Catenaa, Tuesday, March 31, 2026- Super Micro Computer has its investors looking for exits with the recent self-inflicted wounds by the company, despite soaring sales.

With soaring sales, an enviable list of partners like Nvidia, Super Micro Computer, and its placement at the center of the artificial intelligence boom, but the recent indictment of its Co-Founder Yih-Shyan “Wally” Liaw, on charges of circumventing US export restrictions to China, have investors fleeing the stock in droves.

Liaw has resigned, and Super Micro says it’s cooperating with authorities. The company and its Chief Executive Officer, Charles Liang, were not named as defendants in the case. But it was the latest in a string of troubles for the maker of servers for AI data centers.
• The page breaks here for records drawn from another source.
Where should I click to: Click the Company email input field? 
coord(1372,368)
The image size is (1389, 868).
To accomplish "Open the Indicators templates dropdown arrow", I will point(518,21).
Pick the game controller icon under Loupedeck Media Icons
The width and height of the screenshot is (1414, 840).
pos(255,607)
Shares of Super Micro were up as much as 5.4% on Tuesday.

Just a year ago, Super Micro was forced to file missing financial reports to avoid being delisted from the Nasdaq Stock Market and maintain its spot in the S&P 500 Index. 

That echoed a similar problem in 2019, when the company failed to meet filing deadlines, and Nasdaq delisted the shares. They were relisted in 2020.

Super Micro’s stock price has been highly volatile for some time. The company went public in 2007 and traded in the single digits until 2023, when demand for AI equipment kicked in, and its revenues took off. 

The shares hit an all-time high of $118.81 in March 2024, which is around the time that the turbulence started, with relatively frequent double-digit percentage moves in either direction.

Since hitting a near-term peak of $60.71 on July 30, Super Micro’s stock is down about 63%, making it the second-worst performer in the S&P 500 over that span. 

At the start of 2026, 10 of the 23 Wall Street analysts tracked by Bloomberg who cover the company had buy ratings, and three had sells. Today, six have buy ratings, and five have sells. The stock has lost about 27% this year and is sitting around $21.

That said, some investors are still sticking with Super Micro, albeit cautiously, because of the company’s position in the AI infrastructure trade and its estimated future sales. 

Super Micro is expected to bring in more than $40 billion in revenue in fiscal 2026, an 87% jump from the year before.

The shares are priced at a little more than seven times forward earnings, the lowest since 2024 and well below its 10-year average of 12.

By comparison, the S&P 500 is priced at roughly 19 times earnings, and the technology-heavy Nasdaq 100 Index trades for about 21 times.